This process, developed by Prof. Dr.-Ing. Michael Kokes, is particularly effective for fast chargers requiring high power, such as those needed for charging trucks or buses.
Researchers at Heilbronn University of Applied Sciences have developed a system, the 3-phase direct resonant charging system, for automated and thus economical production of quick-charging devices designed for high power.
High-power quick-charge stations are essential for trucks to enable rapid charging. Traditional manufacturing methods for these stations, especially those with power ratings above 100 KW, involve costly line-side transformers or power converters with a DC link and converter, mainly due to the expensive winding materials and capacitors needed.
Prof. Kokes’ innovative switching concept utilizes a converter circuit without a line-side transformer and a method to generate a potential-isolated DC voltage, significantly reducing the need for capacitors. This advancement makes the production of charging devices up to several hundred KW far more cost-effective.

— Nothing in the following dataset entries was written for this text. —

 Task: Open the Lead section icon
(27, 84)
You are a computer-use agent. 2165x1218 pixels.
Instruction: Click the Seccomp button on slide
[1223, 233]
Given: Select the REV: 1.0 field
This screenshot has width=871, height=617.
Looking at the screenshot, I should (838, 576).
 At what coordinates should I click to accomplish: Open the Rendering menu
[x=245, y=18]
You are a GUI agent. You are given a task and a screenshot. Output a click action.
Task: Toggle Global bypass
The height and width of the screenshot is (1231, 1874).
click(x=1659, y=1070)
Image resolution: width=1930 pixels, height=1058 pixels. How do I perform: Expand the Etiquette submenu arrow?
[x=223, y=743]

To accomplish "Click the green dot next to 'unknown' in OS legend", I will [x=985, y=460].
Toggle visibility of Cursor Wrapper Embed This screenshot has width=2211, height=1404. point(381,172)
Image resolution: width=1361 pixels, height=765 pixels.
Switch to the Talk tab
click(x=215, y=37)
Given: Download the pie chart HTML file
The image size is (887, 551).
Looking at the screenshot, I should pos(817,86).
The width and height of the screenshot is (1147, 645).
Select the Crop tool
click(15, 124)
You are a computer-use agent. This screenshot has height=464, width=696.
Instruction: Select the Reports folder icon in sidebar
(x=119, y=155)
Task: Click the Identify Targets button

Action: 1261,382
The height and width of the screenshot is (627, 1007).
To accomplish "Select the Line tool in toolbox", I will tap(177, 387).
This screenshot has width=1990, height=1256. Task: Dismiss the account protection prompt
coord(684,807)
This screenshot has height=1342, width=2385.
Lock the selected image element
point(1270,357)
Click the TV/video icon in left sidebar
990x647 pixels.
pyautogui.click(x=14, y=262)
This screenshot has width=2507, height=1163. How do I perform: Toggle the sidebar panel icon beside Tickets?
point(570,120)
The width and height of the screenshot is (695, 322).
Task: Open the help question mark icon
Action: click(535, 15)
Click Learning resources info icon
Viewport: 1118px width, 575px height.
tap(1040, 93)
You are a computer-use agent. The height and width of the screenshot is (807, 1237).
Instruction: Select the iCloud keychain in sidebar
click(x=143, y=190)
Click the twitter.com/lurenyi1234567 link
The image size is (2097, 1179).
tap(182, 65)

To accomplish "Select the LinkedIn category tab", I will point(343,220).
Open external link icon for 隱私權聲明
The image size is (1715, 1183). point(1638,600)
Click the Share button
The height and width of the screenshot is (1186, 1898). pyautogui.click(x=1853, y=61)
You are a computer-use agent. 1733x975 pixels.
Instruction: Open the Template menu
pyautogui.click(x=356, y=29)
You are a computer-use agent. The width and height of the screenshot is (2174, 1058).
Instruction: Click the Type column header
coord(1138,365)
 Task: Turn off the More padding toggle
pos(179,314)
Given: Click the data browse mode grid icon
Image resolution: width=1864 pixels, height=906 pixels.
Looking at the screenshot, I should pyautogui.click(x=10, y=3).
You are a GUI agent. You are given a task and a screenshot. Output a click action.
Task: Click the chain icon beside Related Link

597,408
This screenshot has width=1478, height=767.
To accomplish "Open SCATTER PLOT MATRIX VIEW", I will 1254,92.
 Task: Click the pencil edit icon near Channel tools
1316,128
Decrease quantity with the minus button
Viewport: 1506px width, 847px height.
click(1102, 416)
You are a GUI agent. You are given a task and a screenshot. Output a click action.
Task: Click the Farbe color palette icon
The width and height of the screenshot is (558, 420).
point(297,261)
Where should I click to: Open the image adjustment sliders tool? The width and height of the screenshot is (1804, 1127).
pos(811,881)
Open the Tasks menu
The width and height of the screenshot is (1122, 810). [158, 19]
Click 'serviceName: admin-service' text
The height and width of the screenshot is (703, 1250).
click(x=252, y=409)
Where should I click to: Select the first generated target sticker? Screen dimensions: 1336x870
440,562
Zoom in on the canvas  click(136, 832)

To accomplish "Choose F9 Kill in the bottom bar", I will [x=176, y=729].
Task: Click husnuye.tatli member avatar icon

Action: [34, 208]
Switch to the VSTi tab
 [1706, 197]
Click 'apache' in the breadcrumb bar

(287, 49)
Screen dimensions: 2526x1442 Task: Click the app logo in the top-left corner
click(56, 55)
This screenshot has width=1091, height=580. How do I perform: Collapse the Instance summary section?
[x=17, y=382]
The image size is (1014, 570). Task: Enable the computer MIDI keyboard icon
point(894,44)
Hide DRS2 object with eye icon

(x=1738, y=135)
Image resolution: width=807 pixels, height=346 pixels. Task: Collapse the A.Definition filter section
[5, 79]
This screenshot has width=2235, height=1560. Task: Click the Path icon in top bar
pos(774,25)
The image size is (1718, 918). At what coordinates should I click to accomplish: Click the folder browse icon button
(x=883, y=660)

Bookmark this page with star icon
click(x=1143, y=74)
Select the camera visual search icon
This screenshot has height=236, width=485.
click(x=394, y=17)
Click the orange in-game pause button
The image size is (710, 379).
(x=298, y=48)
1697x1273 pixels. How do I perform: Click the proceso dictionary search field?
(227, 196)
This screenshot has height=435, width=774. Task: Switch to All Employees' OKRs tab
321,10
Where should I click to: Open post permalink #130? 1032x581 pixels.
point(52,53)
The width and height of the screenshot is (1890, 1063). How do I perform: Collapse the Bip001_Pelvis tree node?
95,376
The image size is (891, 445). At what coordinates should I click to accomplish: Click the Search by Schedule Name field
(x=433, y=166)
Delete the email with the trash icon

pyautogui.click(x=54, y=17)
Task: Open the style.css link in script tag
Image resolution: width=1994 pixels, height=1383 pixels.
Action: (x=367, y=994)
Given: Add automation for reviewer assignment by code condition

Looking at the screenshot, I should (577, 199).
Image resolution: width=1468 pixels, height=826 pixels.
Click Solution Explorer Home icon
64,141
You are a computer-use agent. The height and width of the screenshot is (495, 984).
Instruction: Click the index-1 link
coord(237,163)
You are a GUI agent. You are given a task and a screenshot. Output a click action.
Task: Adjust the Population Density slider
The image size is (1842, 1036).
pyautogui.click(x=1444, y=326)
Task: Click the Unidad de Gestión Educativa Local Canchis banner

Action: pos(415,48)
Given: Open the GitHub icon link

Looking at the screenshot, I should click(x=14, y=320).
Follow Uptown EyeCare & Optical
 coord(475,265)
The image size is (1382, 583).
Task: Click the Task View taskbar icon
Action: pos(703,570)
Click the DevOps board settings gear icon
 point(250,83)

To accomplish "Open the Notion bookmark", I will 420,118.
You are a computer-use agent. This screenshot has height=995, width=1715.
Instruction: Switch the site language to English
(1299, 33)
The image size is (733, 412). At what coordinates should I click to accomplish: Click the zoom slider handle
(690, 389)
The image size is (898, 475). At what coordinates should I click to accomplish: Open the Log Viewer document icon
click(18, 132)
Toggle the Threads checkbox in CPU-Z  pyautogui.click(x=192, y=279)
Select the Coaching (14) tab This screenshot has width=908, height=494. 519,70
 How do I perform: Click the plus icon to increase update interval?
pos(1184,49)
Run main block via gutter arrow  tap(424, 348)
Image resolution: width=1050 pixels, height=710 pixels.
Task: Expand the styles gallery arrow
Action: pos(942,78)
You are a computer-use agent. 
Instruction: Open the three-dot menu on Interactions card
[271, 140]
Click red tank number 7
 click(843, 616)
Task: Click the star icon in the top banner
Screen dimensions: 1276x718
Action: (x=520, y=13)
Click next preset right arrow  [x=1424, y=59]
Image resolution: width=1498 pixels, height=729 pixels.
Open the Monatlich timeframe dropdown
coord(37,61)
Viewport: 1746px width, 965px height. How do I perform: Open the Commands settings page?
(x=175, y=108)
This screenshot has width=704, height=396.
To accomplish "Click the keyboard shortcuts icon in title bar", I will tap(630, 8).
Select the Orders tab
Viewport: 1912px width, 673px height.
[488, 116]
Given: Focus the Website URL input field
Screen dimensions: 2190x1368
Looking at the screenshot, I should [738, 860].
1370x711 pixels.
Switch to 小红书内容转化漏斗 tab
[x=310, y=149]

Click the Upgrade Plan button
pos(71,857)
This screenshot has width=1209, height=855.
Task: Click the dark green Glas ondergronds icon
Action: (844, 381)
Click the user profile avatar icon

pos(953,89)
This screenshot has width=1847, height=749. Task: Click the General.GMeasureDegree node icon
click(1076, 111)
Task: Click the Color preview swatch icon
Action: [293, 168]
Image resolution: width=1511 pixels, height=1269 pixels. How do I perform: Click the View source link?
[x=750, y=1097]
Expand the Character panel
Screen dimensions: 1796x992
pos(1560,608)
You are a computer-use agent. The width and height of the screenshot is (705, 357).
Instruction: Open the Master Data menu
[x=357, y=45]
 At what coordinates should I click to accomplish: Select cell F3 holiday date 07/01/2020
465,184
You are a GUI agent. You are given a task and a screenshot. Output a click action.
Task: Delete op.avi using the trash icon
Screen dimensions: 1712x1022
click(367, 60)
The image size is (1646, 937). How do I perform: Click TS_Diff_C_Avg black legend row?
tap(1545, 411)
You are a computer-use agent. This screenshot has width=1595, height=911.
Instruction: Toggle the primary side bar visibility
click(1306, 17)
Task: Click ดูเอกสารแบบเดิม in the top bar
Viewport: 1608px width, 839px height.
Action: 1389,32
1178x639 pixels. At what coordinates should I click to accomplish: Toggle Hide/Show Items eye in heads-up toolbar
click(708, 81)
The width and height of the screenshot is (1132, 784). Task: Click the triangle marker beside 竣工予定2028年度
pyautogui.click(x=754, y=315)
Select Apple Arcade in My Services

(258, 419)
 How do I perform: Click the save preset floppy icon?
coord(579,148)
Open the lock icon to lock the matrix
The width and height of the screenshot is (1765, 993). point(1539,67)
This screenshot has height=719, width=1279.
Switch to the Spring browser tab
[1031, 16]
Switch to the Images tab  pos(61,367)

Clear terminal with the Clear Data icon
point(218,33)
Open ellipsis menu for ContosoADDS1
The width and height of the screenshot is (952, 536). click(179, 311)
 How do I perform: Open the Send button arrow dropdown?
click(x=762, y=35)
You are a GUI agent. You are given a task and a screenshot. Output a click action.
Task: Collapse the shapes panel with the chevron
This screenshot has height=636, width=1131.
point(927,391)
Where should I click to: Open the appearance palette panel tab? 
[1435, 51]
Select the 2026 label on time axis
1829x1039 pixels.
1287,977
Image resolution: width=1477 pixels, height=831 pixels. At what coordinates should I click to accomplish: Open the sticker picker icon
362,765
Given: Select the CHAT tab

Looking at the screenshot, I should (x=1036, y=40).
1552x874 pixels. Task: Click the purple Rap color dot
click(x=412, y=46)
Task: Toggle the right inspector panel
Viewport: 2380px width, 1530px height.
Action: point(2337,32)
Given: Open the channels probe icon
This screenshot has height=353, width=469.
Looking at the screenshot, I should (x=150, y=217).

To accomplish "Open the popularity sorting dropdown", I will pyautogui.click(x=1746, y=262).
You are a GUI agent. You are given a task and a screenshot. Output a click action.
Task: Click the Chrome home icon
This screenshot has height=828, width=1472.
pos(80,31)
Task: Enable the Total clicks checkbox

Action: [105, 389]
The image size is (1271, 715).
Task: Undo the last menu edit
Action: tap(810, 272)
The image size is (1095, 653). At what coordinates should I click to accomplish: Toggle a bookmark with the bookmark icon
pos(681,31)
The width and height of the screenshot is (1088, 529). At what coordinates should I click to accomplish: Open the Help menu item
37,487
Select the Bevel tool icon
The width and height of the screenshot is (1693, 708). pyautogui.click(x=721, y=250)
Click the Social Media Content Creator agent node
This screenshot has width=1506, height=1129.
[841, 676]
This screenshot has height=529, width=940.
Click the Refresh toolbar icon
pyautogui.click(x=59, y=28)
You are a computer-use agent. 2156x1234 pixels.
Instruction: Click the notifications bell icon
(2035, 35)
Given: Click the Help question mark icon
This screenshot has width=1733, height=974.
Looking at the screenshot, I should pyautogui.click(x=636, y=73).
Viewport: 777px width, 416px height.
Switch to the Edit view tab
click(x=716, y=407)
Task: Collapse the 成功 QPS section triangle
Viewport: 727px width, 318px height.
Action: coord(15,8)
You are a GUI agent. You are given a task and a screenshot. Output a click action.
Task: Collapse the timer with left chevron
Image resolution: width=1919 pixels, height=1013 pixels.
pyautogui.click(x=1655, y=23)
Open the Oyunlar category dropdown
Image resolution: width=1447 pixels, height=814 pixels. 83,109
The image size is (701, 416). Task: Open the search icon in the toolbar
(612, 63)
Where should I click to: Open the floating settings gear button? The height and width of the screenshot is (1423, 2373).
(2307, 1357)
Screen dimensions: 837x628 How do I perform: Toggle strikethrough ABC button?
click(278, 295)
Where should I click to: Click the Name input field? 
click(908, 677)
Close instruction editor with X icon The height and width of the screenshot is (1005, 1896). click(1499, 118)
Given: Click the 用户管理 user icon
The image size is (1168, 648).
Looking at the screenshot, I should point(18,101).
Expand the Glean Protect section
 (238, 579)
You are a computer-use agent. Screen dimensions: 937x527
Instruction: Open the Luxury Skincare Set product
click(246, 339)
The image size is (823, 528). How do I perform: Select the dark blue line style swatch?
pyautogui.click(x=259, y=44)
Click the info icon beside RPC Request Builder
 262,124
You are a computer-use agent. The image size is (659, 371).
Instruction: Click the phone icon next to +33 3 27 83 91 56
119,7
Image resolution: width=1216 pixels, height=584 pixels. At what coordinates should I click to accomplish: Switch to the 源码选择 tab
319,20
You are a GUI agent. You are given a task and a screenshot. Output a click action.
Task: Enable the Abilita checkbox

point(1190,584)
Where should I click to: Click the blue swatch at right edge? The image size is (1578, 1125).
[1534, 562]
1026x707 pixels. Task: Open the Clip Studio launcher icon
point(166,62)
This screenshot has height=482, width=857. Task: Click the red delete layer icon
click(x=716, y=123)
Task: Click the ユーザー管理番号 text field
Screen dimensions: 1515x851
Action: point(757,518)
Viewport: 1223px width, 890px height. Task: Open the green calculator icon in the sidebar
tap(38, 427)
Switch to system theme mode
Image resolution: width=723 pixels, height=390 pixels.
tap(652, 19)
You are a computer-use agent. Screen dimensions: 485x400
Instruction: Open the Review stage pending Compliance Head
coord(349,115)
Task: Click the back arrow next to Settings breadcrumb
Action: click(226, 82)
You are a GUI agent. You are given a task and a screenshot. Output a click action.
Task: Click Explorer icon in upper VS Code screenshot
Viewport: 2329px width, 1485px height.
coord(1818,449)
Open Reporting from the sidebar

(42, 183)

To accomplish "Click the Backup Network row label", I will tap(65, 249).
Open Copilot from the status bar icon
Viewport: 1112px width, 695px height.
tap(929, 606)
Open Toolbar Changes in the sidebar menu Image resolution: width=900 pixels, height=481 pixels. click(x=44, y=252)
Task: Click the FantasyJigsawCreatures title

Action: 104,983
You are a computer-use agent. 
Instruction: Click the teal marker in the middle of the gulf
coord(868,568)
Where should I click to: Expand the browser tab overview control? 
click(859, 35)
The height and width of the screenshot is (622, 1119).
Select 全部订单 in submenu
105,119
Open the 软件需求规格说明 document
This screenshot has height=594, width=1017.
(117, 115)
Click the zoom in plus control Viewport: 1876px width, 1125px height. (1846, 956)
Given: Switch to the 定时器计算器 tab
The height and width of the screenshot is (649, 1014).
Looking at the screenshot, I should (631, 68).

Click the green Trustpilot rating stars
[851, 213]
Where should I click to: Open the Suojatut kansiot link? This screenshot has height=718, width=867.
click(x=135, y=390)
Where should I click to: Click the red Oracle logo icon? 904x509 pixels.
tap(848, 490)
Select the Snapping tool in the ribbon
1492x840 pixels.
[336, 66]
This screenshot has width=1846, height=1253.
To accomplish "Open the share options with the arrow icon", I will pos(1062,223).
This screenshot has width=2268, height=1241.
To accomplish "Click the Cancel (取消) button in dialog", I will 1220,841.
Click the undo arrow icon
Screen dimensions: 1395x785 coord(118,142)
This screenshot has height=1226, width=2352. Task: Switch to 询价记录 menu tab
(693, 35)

Due to the resonant converter’s switching operations for potential isolation, there are no switching losses in the de-energized phases of the DC link. The output voltage is regulated by the line-side converter, and frequency multiplications in the input and output circuits drastically diminish the need for filtering, further cutting costs.
Also, this switching concept allows for a modular design, facilitating automated manufacturing and offering a wide array of combination possibilities. The individual modules can cater to a diverse range of services and models.
This method is particularly well-suited for quick-charging stations for large vehicles like trucks and buses. It also holds promise for automobile charging stations that require rapid power delivery, offering a more cost-effective manufacturing solution.